The only female figures I know of are the WE glade guard, but not sure how good they would be for what you want..


----------



## Hywel (Nov 10, 2008)

Thanks, I'll check those out! Wasn't clear from the GW photo on their site if they actually did have female figures in that unit. Do you know roughly what the male:female ratio of the figures is?

Cheers, Hywel.


----------



## Hywel (Nov 10, 2008)

P.S. I was kinda shocked by how few female figures GW make when I started looking. I know my friend Heather managed to find some non-GW female figures to use as Imperial Guard (Starship Troopers figures, I believe) but really- no wonder the hobby is so male dominated, if you can't even find the basic female figures to start kit bashing from! 

For shame, GW...!


----------



## Masked Jackal (Dec 16, 2009)

Dark Elf Warriors sprues have a 1:4 ratio of females.


----------



## Azkaellon (Jun 23, 2009)

Dark Elf Corsairs have some females if i remember right.


----------



## Masked Jackal (Dec 16, 2009)

Witch King of Angmar said:


> Dark Elf Corsairs have some females if i remember right.

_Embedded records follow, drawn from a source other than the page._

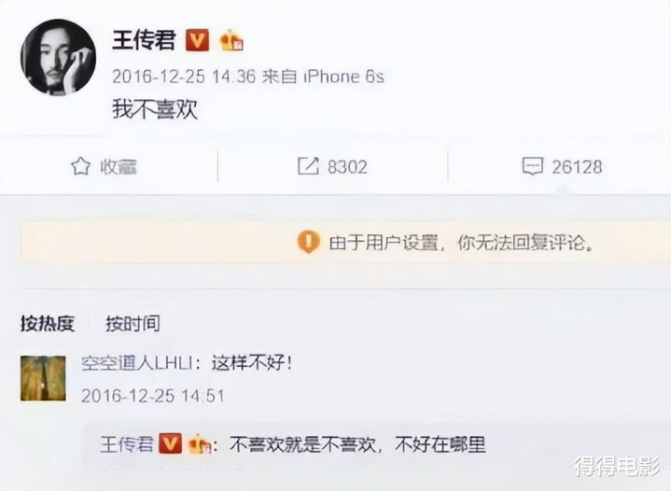Click the verified V badge in the reply
Viewport: 671px width, 491px height.
171,443
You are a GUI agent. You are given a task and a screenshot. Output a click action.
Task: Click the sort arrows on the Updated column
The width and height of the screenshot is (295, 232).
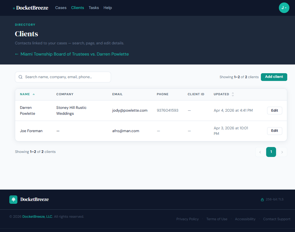[232, 94]
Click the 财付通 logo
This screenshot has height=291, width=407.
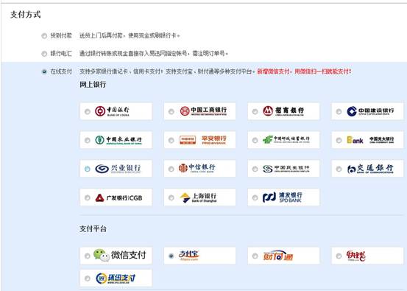coord(278,256)
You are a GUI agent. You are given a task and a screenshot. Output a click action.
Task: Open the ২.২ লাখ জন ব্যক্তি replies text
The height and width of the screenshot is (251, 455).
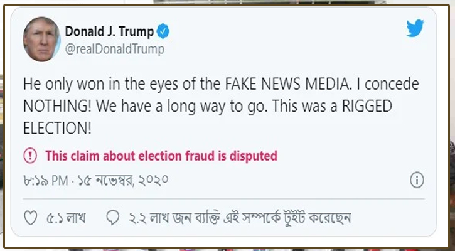click(x=238, y=218)
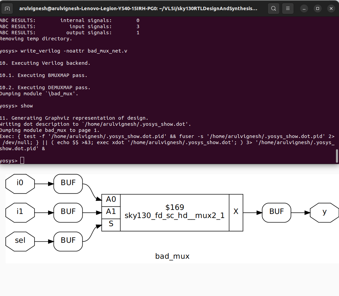The image size is (339, 296).
Task: Click the BUF node driving the y output
Action: pyautogui.click(x=276, y=213)
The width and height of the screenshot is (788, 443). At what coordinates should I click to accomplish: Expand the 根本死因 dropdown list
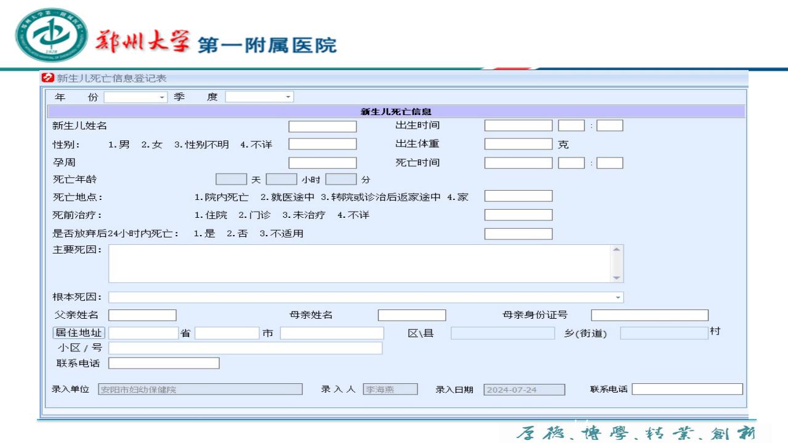pyautogui.click(x=618, y=298)
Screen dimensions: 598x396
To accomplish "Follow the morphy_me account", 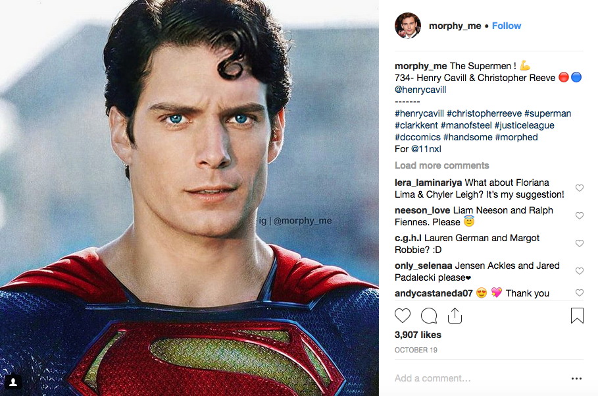I will pos(507,26).

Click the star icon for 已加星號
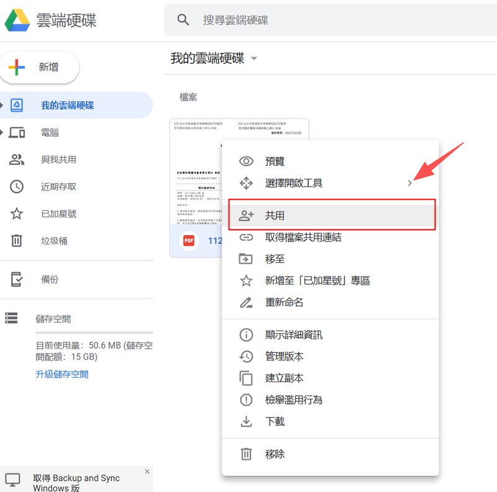point(17,214)
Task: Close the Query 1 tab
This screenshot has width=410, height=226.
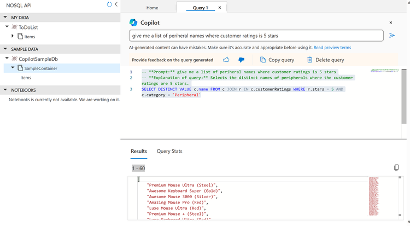Action: pyautogui.click(x=220, y=8)
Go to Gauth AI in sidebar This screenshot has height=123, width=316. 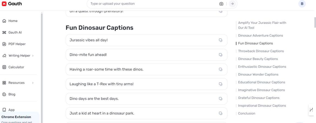pyautogui.click(x=15, y=33)
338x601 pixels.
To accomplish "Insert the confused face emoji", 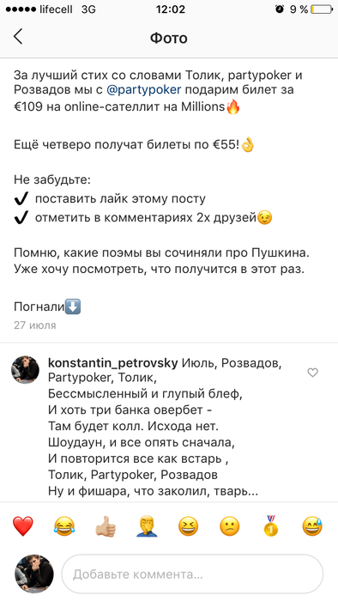I will coord(230,525).
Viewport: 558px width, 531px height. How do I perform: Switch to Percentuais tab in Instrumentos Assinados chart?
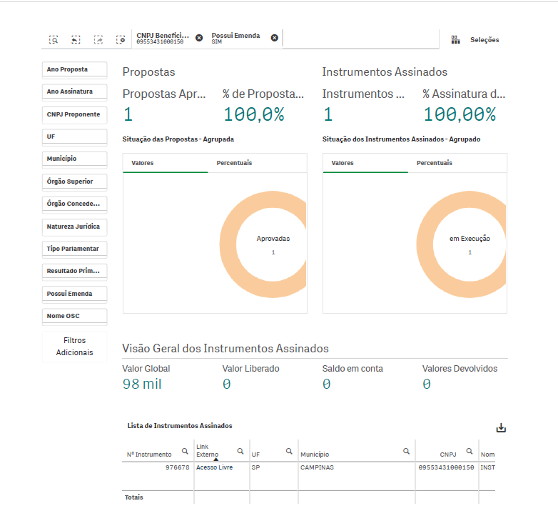point(434,163)
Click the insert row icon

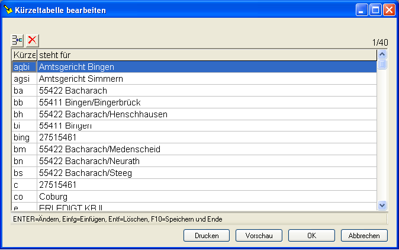(x=18, y=40)
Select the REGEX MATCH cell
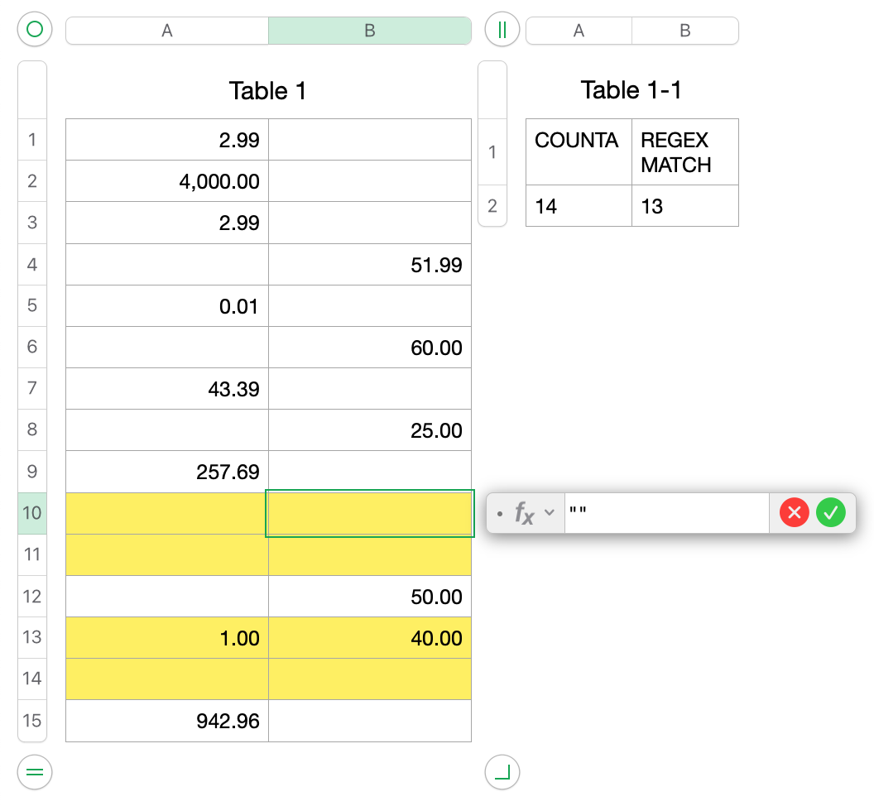The width and height of the screenshot is (874, 806). click(x=685, y=151)
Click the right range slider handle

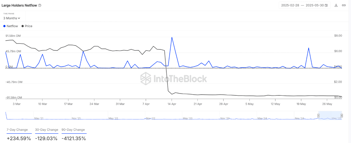coord(342,116)
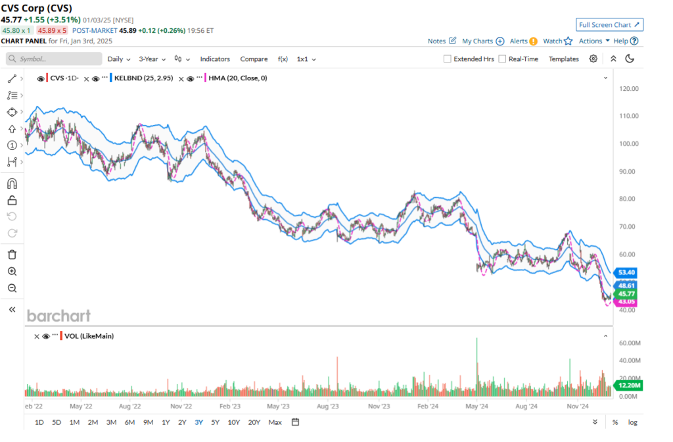Check the Real-Time checkbox
The image size is (673, 442).
(x=502, y=59)
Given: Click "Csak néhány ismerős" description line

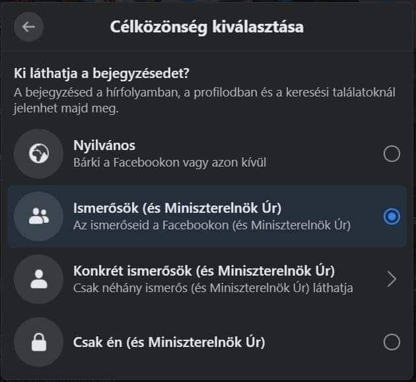Looking at the screenshot, I should tap(213, 287).
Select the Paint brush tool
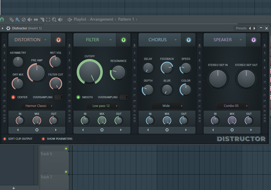 [x=17, y=19]
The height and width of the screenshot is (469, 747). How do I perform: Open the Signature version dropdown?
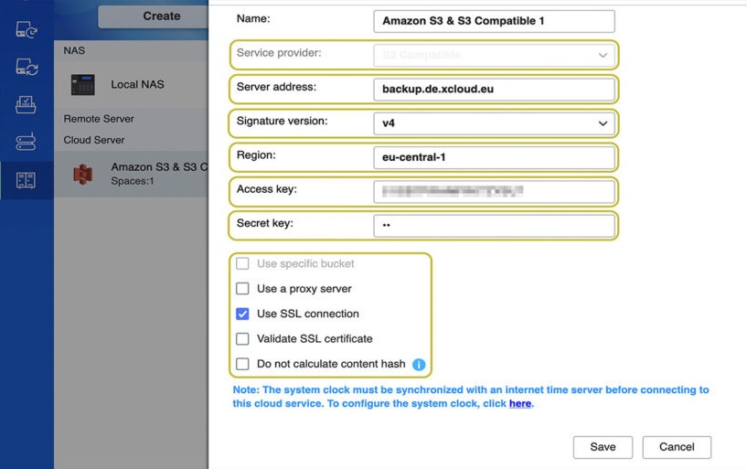point(494,123)
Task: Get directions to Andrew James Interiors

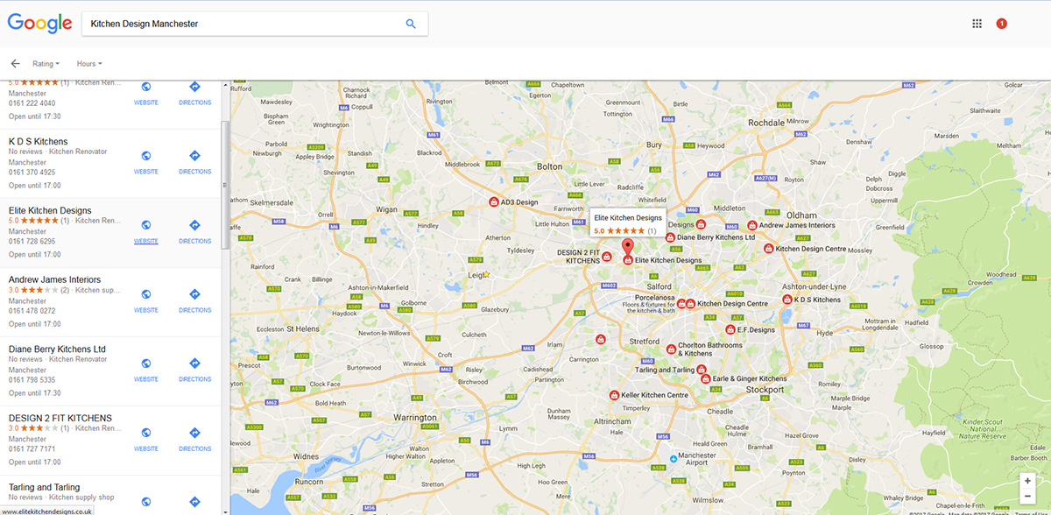Action: (194, 299)
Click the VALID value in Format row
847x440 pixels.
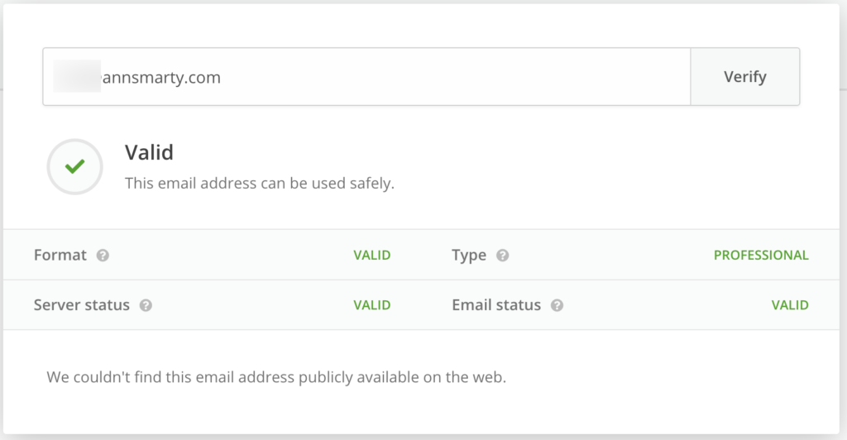click(371, 256)

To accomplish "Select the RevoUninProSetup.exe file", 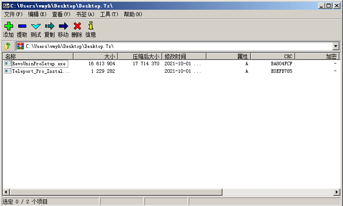I will (x=39, y=64).
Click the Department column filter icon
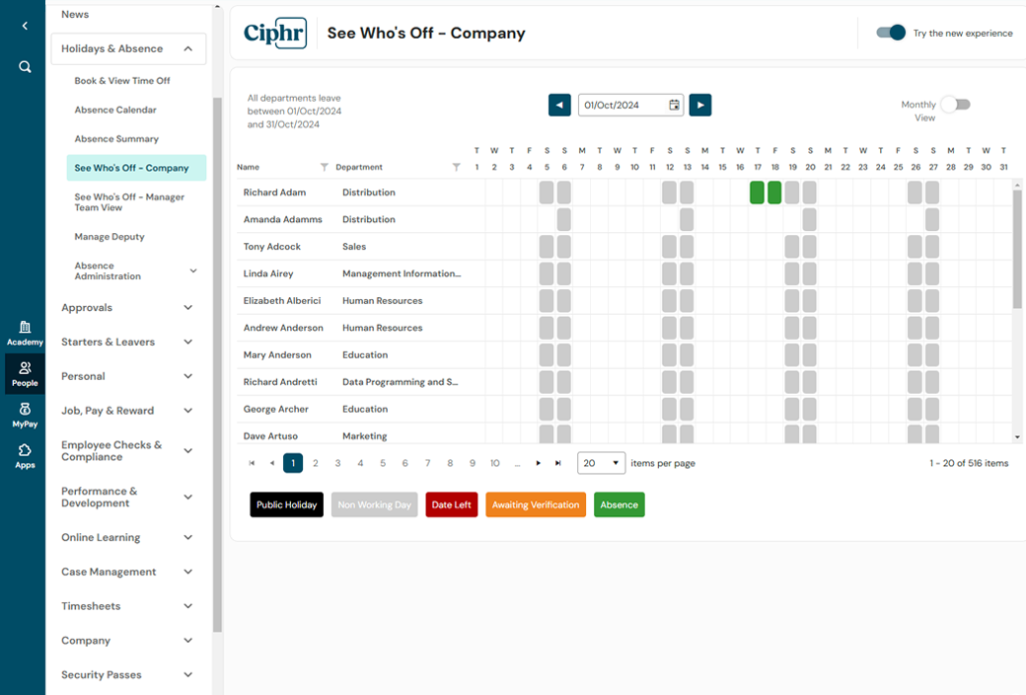Image resolution: width=1026 pixels, height=695 pixels. (456, 167)
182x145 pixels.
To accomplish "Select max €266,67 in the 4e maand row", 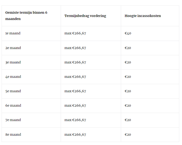I will pos(75,77).
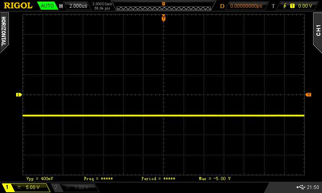Select the delay value 0.00000000ps field
The image size is (322, 193).
[246, 6]
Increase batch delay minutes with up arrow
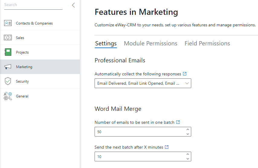Viewport: 258px width, 168px height. 188,154
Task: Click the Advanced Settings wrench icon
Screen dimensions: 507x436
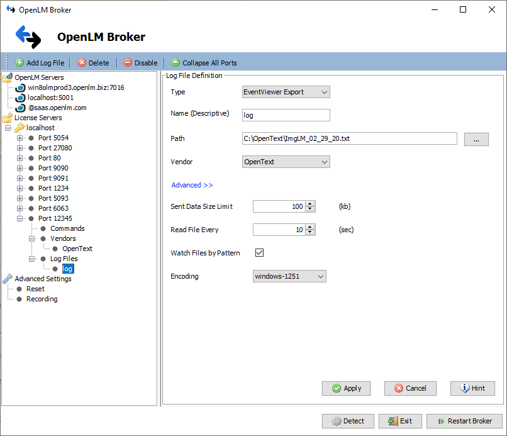Action: 8,279
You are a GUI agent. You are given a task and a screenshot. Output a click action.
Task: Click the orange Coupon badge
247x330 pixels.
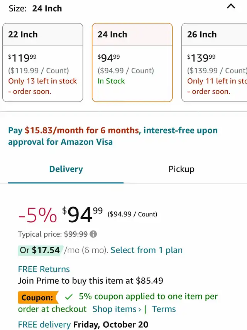coord(38,297)
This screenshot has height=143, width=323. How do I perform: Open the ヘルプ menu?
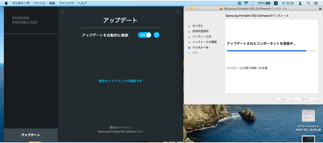(x=82, y=3)
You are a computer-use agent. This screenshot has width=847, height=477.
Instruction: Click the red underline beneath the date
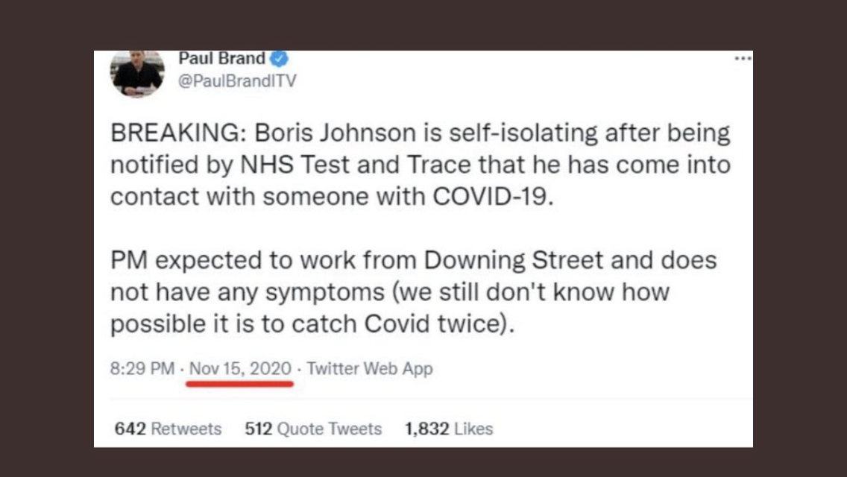(240, 384)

Actually, they don't. Only the Warriors sprue has female torsos.


----------



## Zaden (Oct 21, 2008)

Could always make some Empire Daemonettes


----------



## Gigantor (Jun 21, 2009)

GW makes a female army for mordhiem that might help you out.


----------



## Vaz (Mar 19, 2008)

Amazons are metal, and shit models to say the least.


----------



## Creon (Mar 5, 2009)

The Sisters of Sigmar also metal, nice enough, and I use them for Flagellants. Dark Eldar have female torsos, as do Eldar from 40k. Won't much do for female engineers, I'm afraid. Shadowforge does excellent metal females, but nothing for a metal engineer or gun crew. Reaper Miniatures does many metal females, Time Chaser might work.


----------



## Blue Liger (Apr 25, 2008)

Wood Elf Glade Guard box should be 50:50 for the male/female torsos though most of the torsos with no arms are female


----------



## Hywel (Nov 10, 2008)

Thanks, Creon, the Time Chaser from Reaper will do nicely! There's a fair few other female figures in their range which I can use, too... I think those, plus the kit bashing from glade guard, should give me a nice mix of female figures in quite a few of my units. 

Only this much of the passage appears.